Mais, la mort d’un officier de gendarmerie à Betroka ne retient pas autant l’attention que les brutalités contre une manifestation estudiantine à Ankatso ou les agissements ambigus d’un peloton de militaires dans l’Ankazobe. Dans notre pays, un glissement dangereux s’est opéré : les «forces de l’ordre» sont considérées, au mieux comme des parasites budgétivores, au pire comme les spécialistes des atteintes aux droits de l’homme. Ainsi, quand il faut bien maintenir l’ordre et mettre fin à l’anarchie qui règne joyeusement sur la Place du 13 mai, les démagogues crient au viol : il y a une expression malgache, «herim-pamoretana», un néologisme forgé de je-ne-sais quel traumatisme, que les illusionnistes politiques et leurs séides dans les médias brandissent alors immanquablement. Un simple piquet des forces de l’ordre devient synonyme de dictature.

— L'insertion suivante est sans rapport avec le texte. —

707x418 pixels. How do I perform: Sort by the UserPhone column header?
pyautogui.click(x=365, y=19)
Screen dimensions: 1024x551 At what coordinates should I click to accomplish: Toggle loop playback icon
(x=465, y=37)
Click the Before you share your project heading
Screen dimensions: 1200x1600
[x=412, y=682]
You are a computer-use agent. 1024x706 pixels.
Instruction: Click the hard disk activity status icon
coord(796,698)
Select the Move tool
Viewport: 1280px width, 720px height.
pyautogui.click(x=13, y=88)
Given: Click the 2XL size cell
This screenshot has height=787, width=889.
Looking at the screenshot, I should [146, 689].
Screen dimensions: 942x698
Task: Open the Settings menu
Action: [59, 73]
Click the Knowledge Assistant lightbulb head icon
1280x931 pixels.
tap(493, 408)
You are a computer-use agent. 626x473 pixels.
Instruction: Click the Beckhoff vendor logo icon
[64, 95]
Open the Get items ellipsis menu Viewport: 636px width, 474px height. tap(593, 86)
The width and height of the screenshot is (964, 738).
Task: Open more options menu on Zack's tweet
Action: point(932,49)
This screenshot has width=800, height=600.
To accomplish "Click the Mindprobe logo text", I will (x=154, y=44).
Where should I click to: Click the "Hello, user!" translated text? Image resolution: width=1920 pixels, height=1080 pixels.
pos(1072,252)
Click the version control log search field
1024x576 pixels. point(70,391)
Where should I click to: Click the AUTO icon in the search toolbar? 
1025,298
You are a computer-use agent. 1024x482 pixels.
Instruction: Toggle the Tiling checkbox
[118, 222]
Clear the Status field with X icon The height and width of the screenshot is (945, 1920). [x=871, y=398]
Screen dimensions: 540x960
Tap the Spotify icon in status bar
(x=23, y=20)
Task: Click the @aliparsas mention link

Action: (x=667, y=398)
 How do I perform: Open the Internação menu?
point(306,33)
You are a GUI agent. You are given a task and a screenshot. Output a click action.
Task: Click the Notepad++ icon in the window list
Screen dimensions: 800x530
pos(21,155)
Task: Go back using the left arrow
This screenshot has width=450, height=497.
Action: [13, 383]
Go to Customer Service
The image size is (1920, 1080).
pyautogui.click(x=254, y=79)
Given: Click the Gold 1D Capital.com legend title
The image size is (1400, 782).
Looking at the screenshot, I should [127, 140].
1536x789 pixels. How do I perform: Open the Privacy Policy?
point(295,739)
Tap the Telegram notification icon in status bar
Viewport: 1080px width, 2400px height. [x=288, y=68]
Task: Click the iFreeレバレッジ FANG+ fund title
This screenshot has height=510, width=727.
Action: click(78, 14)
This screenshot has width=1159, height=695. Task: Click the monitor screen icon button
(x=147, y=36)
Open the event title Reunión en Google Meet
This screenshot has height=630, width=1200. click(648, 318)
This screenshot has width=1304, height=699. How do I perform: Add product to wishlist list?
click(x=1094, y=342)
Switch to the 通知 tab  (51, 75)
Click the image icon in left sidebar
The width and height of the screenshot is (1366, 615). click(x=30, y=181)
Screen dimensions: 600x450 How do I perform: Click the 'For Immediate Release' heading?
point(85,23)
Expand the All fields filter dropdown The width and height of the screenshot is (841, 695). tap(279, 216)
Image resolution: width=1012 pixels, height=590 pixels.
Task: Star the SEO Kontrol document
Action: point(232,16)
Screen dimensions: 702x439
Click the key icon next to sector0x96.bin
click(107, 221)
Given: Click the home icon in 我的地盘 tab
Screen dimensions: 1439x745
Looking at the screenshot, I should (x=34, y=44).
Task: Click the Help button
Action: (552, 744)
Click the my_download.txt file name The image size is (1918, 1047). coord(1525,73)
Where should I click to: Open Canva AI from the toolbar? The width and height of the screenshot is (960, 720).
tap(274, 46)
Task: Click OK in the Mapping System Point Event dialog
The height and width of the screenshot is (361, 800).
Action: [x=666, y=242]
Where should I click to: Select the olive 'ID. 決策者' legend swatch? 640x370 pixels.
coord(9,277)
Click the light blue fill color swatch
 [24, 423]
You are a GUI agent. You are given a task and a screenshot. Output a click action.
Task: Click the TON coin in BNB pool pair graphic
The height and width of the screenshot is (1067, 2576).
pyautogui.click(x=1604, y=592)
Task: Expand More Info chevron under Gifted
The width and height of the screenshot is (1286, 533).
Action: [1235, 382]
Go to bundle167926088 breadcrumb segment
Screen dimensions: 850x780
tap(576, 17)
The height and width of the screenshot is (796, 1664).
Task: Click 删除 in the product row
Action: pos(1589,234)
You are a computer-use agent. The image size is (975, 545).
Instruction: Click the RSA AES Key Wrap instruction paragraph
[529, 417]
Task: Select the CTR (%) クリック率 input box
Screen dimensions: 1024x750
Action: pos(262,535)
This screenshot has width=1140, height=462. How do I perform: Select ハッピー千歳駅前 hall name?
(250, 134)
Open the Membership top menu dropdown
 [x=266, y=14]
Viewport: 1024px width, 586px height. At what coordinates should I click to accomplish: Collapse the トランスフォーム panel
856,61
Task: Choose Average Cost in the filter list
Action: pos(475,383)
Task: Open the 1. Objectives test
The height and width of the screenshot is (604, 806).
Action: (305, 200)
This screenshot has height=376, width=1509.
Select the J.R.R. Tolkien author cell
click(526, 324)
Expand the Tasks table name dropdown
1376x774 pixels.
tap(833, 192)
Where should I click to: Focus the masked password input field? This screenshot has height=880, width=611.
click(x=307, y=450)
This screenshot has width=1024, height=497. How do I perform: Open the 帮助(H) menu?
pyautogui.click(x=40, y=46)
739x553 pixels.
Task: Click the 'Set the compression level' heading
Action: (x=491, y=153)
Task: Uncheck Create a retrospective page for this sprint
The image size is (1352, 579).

Parce qu’aux yeux de certaines personnes, la démocratie c’est laisser tout faire : bloquer la rue, squatter une Place, et, de temps en temps, pour relancer la machine fatiguée, opérer des raids vers les palais présidentiels et espérer que les «forces de répression» fassent usage de la force, tirent à balles réelles ou balancent des grenades offensives (10 août 1991, 7 février 2009).

 

La mauvaise presse des forces de l’ordre tient à la présence en leur sein d’éléments intellectuellement insuffisants, caricatures de la brute épaisse, ou de voyous, camouflés sous l’uniforme de l’abus de confiance ou des voies de fait. Les bavures achèvent de rendre détestables les forces de l’ordre. Mais, une cohérence est à trouver entre la formation et les missions : les militaires ne sont pas destinés à contenir une foule, comme les policiers ne sont pas formés pour combattre une invasion à nos frontières. Retrouver une légitimité de mission passe par la remise en cause du concept de la mixité des trois entités (armée, gendarmerie, police) dans les EMMO. Le professionnalisme retrouvé ferait de l’uniforme l’idéal de servir.